* Set task
Reproduce every item below verbatim, line for line, and omit the pictures from your output.

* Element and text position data
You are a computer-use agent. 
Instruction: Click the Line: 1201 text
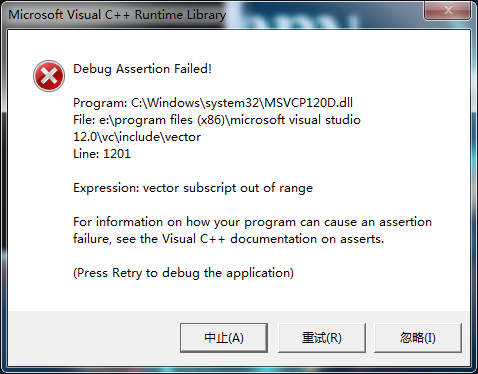tap(102, 154)
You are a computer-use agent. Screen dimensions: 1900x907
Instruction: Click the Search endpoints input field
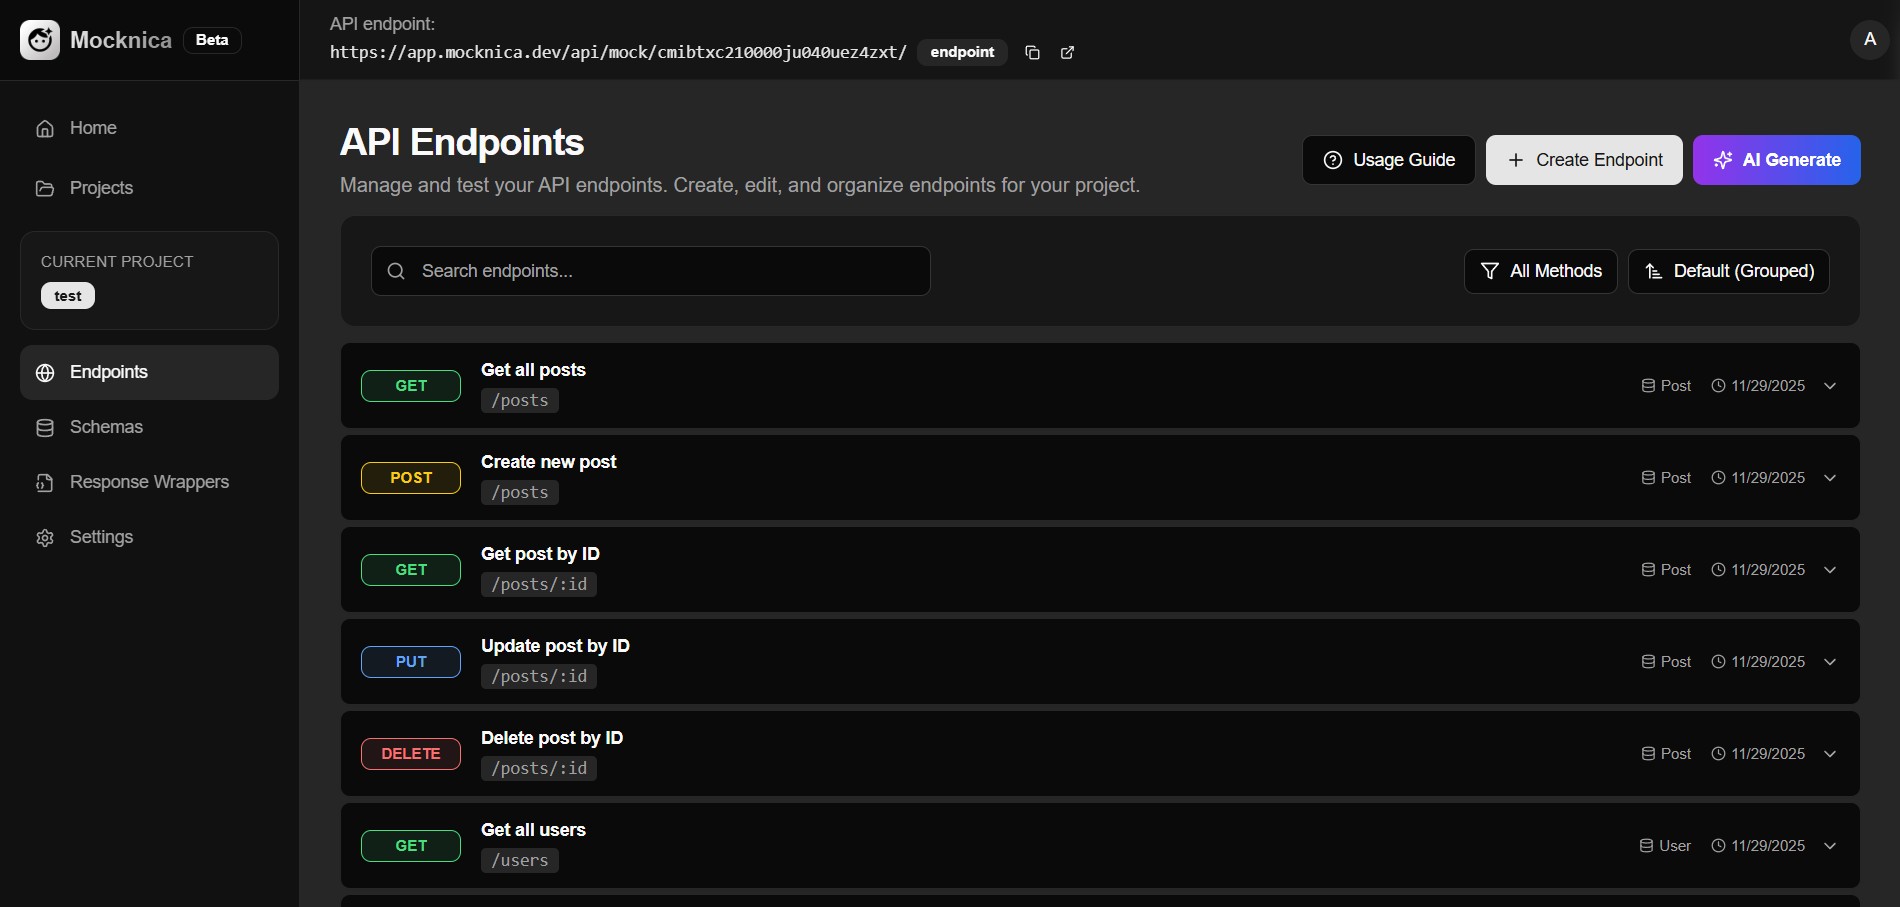[650, 271]
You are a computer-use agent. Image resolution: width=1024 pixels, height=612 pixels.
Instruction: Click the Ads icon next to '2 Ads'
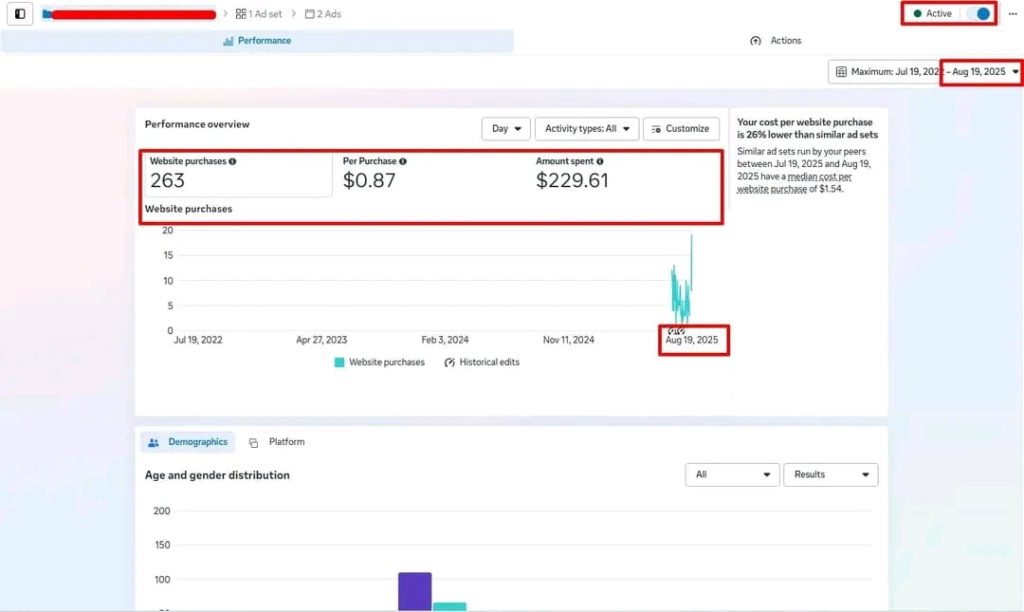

* Written solution
You are a computer-use agent. 
Instruction: Click the Line: 1201 text
tap(102, 154)
You are a computer-use agent. Screen dimensions: 1900x907
Instruction: Click the Search endpoints input field
[650, 271]
You are a computer-use agent. Image resolution: width=1024 pixels, height=612 pixels.
Instruction: Click the Ads icon next to '2 Ads'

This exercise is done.